━━━ GIVEN PASSAGE

Schrödinger also recently started working on its own pipeline of cancer drug candidates. Akinsanya joined the firm six years ago with the express mission of turning it into a drug company, not just a platform partner. Other early biotech AI companies, like Insilico Medicine and Recursion Pharmaceuticals, have also made that switch, recognizing the business value of making their own medicines: a wholly owned program will typically have a greater return on investment, should it succeed, than a licensed one.
That means that increasingly chemists will need to work in lockstep with their computational counterparts. For small molecules in particular, scientists not using AI and machine learning (ML) will be at a disadvantage to those who are, says Justin Scheer, Johnson & Johnson Innovative Medicine’s global head of in silico discovery.
But chemists may also be uniquely suited to such adaptation, says Iambic Therapeutics cofounder and CEO Tom Miller. Miller is a theoretical chemist by training who turned his attention to computational chemistry while he was a professor at Caltech. In 2022, he left the university to head up Iambic full time. The AI-driven biotech start-up is developing multiple compounds for cancer treatment.
“I think chemistry is a killer application for AI,” Miller says. “In some ways, it’s a big search problem, right? We’re searching over the possible ways to make a molecule. There’s a huge number of things you can explore. . . . It’s also a multiparameter optimization. You want your molecule to be good at this and this. That’s something that computation and AI are very good at doing: predicting across many diverse things simultaneously.”
“The future of chemistry will be AI-infused, no doubt,” he adds.

━━━━━━
━━━ SOURCE MATERIAL

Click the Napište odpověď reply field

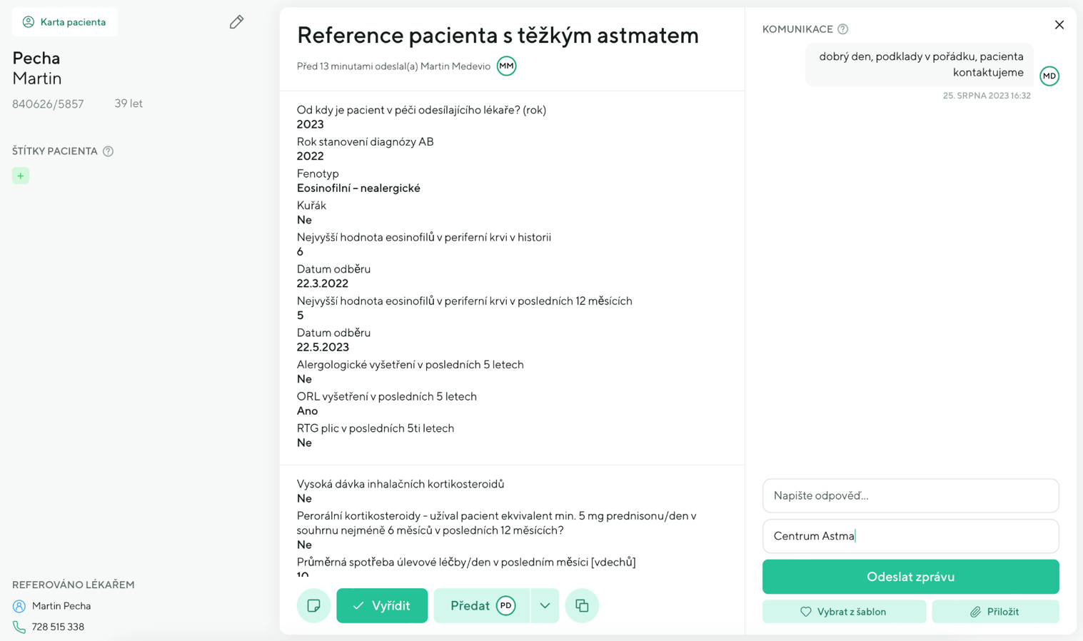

━━━━━━

- TASK INSTRUCTIONS:
In the text about AI in drug discovery, what year did Tom Miller leave Caltech to head up Iambic full time?

- EXPECTED ANSWER:
2022